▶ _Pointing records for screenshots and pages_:

_ _ _

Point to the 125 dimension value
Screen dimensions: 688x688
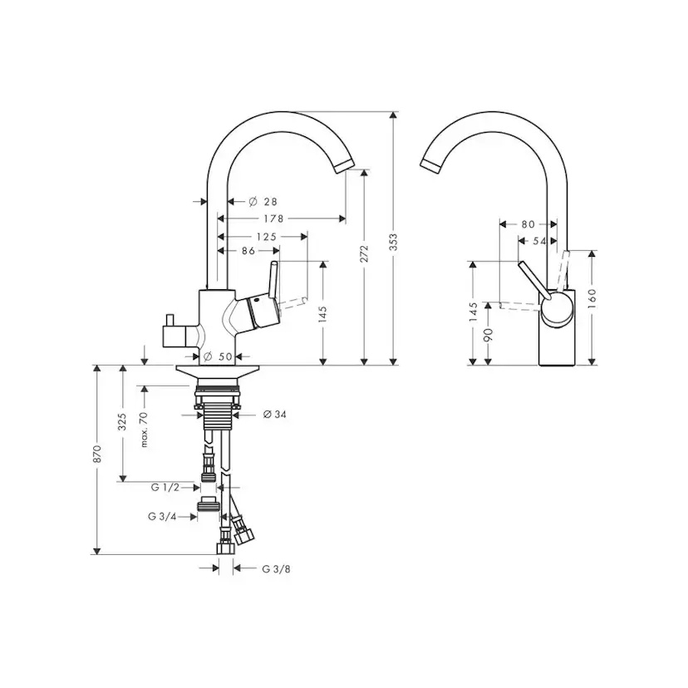point(267,237)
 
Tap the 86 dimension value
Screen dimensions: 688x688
point(248,250)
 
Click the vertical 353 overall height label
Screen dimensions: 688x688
point(394,240)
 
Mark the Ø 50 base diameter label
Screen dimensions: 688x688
point(221,356)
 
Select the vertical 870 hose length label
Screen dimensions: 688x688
point(97,454)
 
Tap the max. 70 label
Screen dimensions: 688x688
point(143,429)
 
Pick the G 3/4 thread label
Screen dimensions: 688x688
point(162,516)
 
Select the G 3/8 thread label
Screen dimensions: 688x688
point(277,569)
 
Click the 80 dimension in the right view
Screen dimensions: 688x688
point(528,224)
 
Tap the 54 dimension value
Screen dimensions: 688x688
point(538,241)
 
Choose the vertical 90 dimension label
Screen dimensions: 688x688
point(489,334)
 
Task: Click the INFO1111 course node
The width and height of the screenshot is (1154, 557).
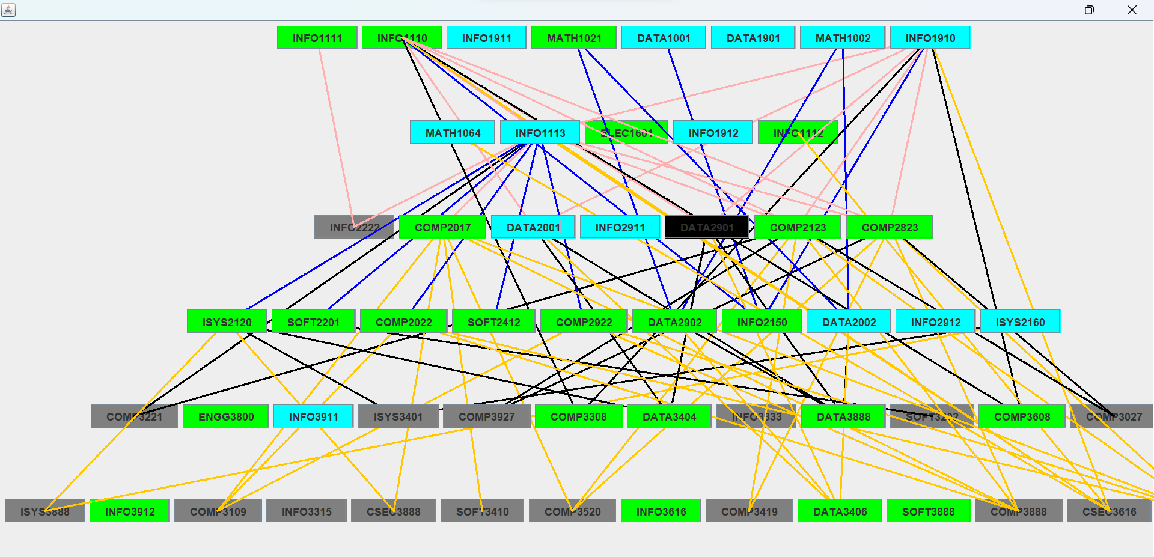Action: (x=317, y=38)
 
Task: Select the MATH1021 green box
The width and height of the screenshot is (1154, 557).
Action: (x=574, y=38)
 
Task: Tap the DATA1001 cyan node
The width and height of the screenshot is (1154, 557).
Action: (x=664, y=38)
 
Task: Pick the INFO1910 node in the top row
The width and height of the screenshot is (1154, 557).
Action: (x=930, y=38)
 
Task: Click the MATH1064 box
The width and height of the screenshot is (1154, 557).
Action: (x=453, y=133)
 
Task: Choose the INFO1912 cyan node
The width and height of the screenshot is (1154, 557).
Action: (x=713, y=133)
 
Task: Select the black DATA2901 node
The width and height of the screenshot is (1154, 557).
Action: (x=707, y=227)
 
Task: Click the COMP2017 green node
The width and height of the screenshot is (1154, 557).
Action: (x=442, y=227)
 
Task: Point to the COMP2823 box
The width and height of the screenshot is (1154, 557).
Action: (x=890, y=227)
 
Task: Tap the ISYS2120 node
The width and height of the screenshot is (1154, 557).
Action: (x=227, y=322)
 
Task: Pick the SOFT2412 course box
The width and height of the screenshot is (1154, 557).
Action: (x=493, y=322)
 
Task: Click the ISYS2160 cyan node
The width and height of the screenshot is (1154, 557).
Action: (x=1020, y=322)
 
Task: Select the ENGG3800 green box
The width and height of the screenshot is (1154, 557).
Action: (x=226, y=416)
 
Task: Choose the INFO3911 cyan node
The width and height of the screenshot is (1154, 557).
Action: (x=313, y=416)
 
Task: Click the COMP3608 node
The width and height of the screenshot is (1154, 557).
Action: (x=1022, y=416)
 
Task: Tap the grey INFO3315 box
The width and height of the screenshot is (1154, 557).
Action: (x=307, y=511)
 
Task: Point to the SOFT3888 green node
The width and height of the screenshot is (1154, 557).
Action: (x=928, y=511)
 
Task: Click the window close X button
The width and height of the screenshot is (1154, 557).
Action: (x=1132, y=10)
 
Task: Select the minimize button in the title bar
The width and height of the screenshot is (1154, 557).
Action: (x=1048, y=10)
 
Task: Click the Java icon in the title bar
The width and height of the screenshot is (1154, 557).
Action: (x=8, y=10)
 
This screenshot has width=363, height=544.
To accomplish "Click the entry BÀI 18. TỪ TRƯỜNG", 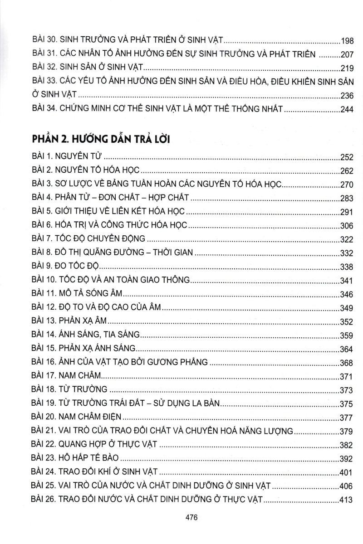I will pos(70,389).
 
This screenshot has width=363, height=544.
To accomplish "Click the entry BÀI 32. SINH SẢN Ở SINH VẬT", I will pos(88,68).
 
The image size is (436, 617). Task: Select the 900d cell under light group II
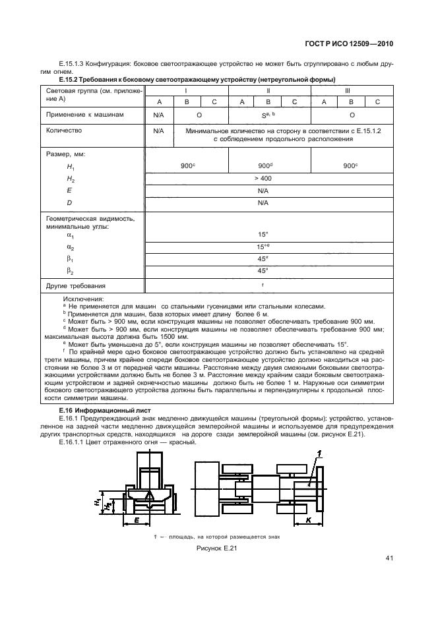click(268, 166)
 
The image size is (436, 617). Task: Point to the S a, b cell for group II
click(268, 114)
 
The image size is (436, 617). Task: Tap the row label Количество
click(64, 131)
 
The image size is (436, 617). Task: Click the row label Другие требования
click(76, 286)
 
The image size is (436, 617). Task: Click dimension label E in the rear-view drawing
click(136, 521)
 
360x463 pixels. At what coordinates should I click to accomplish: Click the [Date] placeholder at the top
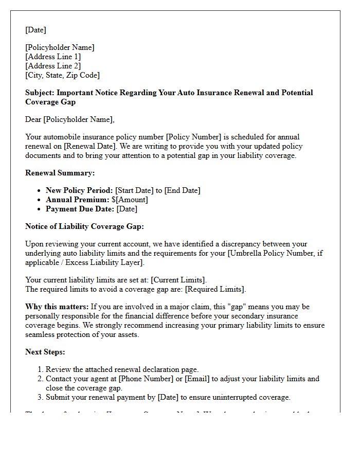pos(35,30)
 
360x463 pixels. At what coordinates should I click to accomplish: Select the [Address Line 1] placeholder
pos(53,57)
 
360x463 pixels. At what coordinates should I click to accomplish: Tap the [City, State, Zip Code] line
pos(62,75)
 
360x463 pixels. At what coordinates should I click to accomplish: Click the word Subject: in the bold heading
pos(40,93)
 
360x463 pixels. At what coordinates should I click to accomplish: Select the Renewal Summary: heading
pos(60,173)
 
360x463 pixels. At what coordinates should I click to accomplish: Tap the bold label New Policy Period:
pos(79,190)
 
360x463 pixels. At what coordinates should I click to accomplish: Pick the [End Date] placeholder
pos(182,190)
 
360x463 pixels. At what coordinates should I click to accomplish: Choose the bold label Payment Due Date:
pos(80,209)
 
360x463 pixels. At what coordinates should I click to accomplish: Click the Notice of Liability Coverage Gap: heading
pos(84,226)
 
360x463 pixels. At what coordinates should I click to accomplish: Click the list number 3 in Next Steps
pos(40,397)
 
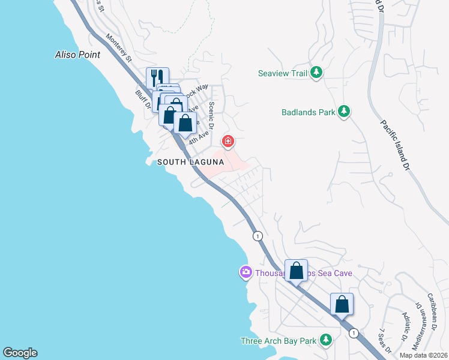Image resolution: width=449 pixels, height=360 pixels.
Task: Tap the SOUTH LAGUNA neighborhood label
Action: click(x=190, y=162)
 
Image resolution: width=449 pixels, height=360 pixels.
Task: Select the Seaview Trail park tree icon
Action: click(x=317, y=73)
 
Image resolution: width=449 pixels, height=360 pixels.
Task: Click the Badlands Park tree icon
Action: click(x=344, y=112)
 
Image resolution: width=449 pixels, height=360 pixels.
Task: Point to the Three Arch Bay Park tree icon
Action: click(x=326, y=340)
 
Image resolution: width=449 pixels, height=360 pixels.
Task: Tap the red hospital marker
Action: click(x=228, y=142)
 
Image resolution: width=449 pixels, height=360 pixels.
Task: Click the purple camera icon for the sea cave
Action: click(x=245, y=273)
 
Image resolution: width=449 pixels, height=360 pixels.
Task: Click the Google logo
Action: click(x=20, y=353)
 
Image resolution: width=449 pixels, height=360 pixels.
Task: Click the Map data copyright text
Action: click(x=424, y=355)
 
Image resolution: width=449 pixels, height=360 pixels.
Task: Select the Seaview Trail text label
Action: click(x=283, y=74)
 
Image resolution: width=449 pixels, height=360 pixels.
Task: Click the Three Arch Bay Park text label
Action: click(x=278, y=341)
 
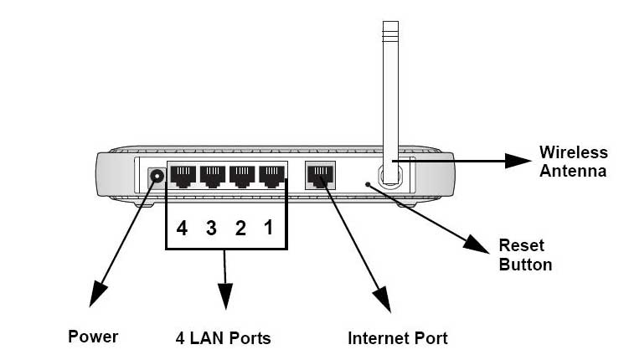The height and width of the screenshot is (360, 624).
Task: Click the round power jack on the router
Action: click(157, 176)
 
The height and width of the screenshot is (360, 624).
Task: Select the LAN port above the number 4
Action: click(183, 177)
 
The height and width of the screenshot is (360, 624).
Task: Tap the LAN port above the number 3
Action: click(213, 177)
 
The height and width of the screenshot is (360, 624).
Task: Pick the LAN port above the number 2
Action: click(242, 177)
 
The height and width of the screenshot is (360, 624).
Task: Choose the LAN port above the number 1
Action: click(272, 177)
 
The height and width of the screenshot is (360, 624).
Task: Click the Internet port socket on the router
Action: click(320, 176)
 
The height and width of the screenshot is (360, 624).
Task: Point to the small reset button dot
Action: click(368, 184)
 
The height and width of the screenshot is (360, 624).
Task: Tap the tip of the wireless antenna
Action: click(390, 22)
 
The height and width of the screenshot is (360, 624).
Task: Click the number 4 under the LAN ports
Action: click(182, 229)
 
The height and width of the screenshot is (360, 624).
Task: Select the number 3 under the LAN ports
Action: click(211, 229)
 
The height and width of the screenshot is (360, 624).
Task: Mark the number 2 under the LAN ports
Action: click(240, 229)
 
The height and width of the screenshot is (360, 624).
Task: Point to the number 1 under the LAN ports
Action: click(269, 228)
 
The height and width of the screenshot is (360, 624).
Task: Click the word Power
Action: click(93, 337)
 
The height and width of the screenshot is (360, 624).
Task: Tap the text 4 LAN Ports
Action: click(223, 338)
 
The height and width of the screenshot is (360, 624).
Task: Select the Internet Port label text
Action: click(398, 338)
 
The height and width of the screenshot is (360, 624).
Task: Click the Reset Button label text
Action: click(525, 255)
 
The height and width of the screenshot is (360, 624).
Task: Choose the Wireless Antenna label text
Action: click(574, 162)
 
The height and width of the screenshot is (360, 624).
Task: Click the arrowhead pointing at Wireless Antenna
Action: click(518, 161)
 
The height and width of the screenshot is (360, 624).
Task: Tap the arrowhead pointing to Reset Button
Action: click(476, 244)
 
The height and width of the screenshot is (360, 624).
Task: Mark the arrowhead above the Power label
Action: click(97, 294)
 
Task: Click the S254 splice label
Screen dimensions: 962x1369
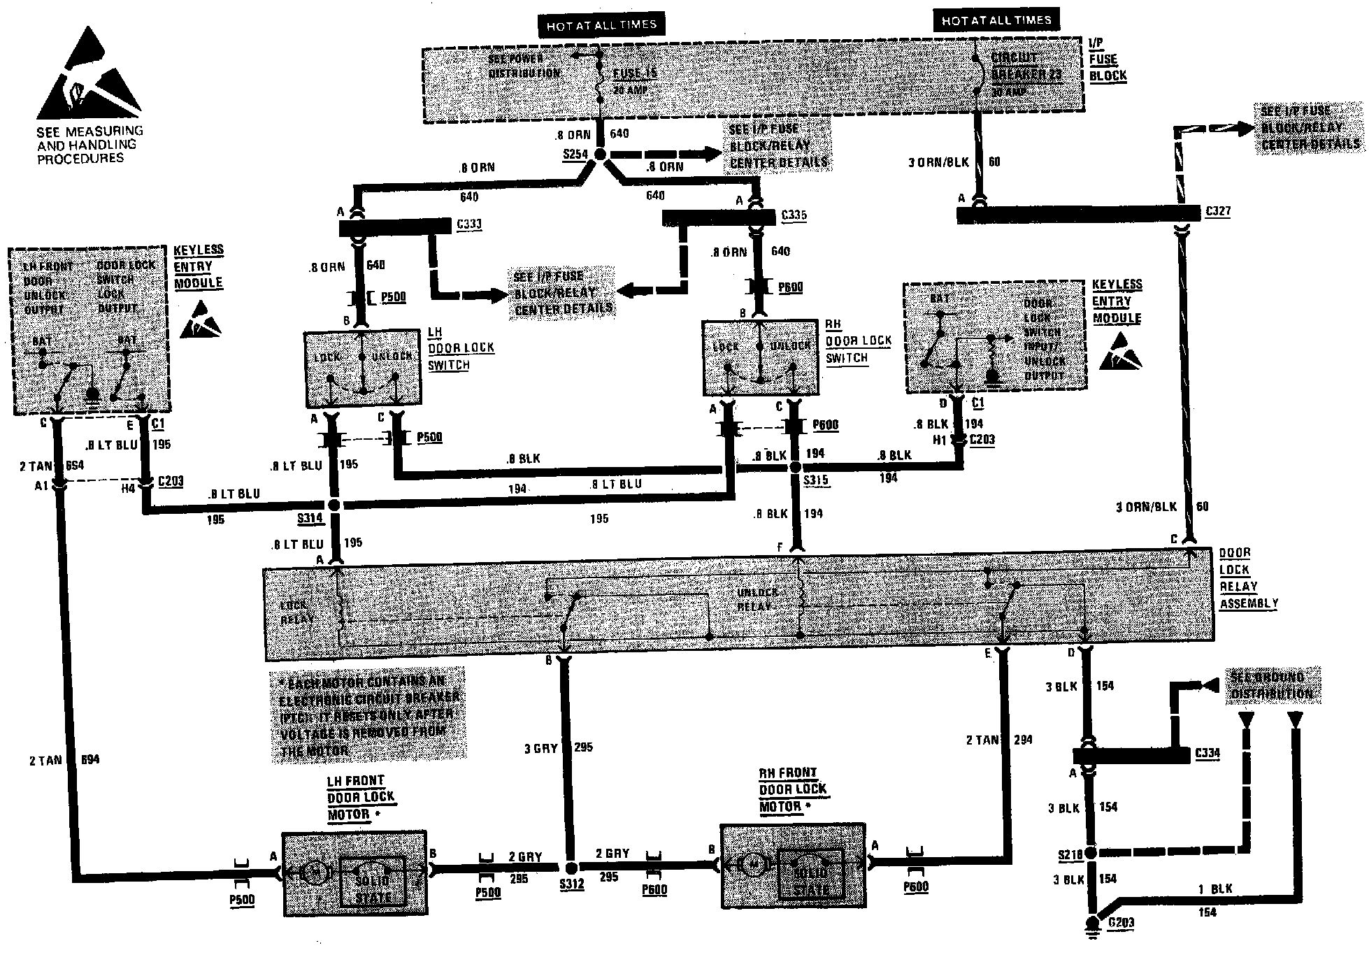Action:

_ _ _

▶ _REQUIREMENTS_:
Pull out every line in the listing above that contains the word "vertical" and copy each one in full.

▶ _SOLUTION FOR THIS TASK_:
Click the vertical 353 overall height label
Select the vertical 870 hose length label
Choose the vertical 90 dimension label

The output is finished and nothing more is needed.